La numerazione dorsale utilizza panno bianco applicato, materiale dalla texture ruvida e consistente che crea contrasto tattile oltre che visivo con il tessuto della maglia. I numeri vengono sagomati e cuciti artigianalmente, processo che conferisce a ogni esemplare piccole variazioni che ne certificano l’unicità.

Il dettaglio tecnico più significativo si nasconde alla base del numero: il rombo del marchio Umbro inserito nella sagoma numerica. Questa firma discreta testimonia la partnership con il fornitore inglese, certificando autenticità e provenienza secondo logiche di branding ancora embrionali ma già strutturate.

Il valore documentale

Questa maglia rappresenta l’ultimo scudetto granata, cesura storica che ne amplifica il significato oltre la dimensione estetica. È documento di un trionfo che chiude un ciclo: dopo il 1976 il Torino non conquisterà più il campionato, trasformando questa divisa in una testimonianza di un’epoca conclusa.

Dal punto di vista del design sportivo, la stagione 1975-76 si colloca in una fase di transizione: le logiche artigianali convivono con le prime standardizzazioni tecniche, il colore sociale mantiene predominanza assoluta ma i fornitori iniziano a inserire discretamente i marchi aziendali. La maglia dello scudetto cattura questo momento di equilibrio precario prima che il marketing invada definitivamente il campo.

Per chi studia l’evoluzione dell’identità visiva nel calcio italiano, questa divisa offre un caso di studio paradigmatico: mostra come un sistema grafico essenziale – colore + simbolo ricamato + numerazione applicata – possa costruire riconoscibilità immediata senza ricorrere a sovrapposizioni decorative.

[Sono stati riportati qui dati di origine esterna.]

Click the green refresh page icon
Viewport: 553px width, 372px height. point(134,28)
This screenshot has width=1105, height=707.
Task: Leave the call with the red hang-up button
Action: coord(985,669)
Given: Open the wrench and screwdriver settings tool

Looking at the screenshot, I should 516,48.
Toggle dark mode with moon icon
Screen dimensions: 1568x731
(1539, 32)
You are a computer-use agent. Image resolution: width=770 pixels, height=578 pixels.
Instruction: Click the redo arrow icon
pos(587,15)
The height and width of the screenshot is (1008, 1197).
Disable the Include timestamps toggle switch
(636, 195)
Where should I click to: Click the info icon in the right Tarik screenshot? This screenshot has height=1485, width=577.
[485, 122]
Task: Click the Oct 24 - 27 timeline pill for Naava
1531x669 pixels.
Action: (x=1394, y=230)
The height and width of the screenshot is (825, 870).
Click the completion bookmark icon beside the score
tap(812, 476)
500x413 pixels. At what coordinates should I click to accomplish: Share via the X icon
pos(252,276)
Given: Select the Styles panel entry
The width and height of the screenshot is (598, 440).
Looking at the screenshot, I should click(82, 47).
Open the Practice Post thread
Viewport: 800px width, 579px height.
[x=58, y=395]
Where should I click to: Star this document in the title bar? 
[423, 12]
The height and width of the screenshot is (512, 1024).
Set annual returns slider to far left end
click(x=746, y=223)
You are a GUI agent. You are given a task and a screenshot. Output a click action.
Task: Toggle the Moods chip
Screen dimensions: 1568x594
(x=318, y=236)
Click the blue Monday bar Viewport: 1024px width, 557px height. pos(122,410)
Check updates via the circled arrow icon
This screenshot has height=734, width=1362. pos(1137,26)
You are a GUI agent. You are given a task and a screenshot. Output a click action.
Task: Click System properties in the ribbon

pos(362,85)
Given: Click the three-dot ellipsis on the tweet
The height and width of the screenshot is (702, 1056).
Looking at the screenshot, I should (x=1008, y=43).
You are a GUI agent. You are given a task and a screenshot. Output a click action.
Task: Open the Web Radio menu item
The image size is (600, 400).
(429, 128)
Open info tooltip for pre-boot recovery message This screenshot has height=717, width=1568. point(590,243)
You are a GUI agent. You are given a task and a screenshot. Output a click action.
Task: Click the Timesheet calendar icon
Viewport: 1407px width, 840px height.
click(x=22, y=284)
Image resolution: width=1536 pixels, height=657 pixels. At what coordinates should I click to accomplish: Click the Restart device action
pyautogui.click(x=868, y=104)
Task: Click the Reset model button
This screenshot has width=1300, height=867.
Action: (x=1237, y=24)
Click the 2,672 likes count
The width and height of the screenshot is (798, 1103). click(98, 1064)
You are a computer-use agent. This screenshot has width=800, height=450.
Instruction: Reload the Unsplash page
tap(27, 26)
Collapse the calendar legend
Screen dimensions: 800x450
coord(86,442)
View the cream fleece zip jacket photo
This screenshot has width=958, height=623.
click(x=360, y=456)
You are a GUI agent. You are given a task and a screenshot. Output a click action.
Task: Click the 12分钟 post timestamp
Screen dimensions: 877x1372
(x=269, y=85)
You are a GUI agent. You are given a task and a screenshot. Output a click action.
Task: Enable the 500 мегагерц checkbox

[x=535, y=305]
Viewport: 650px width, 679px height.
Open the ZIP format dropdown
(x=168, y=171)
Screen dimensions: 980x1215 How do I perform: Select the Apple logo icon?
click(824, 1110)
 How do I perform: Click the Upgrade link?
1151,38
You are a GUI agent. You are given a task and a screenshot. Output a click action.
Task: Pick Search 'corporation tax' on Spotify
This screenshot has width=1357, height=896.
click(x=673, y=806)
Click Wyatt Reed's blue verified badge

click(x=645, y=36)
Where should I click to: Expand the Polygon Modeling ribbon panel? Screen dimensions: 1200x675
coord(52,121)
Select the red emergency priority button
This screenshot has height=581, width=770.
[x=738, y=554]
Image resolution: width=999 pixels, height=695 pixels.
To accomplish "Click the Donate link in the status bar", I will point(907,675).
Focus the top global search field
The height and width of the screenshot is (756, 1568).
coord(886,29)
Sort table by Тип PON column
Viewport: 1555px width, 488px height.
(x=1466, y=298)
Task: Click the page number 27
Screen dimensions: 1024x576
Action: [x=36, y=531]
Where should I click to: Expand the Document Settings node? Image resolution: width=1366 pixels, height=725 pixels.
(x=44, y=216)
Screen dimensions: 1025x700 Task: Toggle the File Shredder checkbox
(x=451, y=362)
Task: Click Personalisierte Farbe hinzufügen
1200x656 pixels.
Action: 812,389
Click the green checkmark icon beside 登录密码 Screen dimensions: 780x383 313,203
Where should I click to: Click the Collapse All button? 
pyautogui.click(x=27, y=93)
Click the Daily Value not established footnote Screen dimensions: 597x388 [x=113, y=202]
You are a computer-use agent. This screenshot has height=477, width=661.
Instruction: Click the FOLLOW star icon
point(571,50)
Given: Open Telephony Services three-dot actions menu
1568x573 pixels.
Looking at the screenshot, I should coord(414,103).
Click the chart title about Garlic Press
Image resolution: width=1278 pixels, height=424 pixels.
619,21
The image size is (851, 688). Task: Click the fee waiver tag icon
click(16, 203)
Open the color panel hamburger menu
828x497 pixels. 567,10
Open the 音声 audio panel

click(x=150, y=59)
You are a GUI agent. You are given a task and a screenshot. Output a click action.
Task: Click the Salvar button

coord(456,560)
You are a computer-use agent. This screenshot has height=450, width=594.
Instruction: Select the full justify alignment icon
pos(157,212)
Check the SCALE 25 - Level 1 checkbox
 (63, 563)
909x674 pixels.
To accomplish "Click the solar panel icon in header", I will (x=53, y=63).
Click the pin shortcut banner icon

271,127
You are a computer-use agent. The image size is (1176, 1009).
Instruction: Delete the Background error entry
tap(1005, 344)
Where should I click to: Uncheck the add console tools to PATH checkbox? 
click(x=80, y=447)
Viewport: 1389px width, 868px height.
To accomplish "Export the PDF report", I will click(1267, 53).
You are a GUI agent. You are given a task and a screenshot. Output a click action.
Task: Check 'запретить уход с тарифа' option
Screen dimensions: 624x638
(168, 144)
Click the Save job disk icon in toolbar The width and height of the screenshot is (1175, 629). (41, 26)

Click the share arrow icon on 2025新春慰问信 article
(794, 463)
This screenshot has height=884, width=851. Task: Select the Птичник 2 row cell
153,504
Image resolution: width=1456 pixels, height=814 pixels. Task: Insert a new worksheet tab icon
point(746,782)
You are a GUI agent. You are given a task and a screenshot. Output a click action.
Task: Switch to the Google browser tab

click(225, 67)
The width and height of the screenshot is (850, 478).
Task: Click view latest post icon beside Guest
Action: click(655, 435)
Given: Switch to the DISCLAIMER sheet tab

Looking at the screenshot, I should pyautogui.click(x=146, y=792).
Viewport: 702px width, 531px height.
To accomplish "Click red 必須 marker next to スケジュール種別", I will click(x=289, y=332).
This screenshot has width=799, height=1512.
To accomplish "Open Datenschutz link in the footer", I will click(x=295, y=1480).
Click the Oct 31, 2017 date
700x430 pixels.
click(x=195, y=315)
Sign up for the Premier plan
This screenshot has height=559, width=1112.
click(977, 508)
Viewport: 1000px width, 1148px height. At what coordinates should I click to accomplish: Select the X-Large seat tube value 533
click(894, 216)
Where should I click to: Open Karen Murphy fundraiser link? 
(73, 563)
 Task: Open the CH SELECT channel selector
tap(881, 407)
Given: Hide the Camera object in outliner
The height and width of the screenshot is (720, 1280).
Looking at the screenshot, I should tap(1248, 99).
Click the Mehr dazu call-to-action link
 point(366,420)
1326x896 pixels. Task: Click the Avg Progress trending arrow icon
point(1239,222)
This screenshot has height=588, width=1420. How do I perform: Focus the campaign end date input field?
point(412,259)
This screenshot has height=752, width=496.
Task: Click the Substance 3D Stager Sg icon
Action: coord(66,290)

La forza comunicativa nasce dalla sottrazione, non dall’accumulo e dal “rumore visivo”.

Gli esemplari autentici documentano non solo una stagione ma un metodo produttivo destinato a scomparire. Osservare la texture del tessuto, la fattura del ricamo, la consistenza del panno numerato significa confrontarsi con competenze manifatturiere che l’industrializzazione ha progressivamente cancellato. Ogni maglia originale custodisce tracce di quella sapienza artigianale applicata allo sport.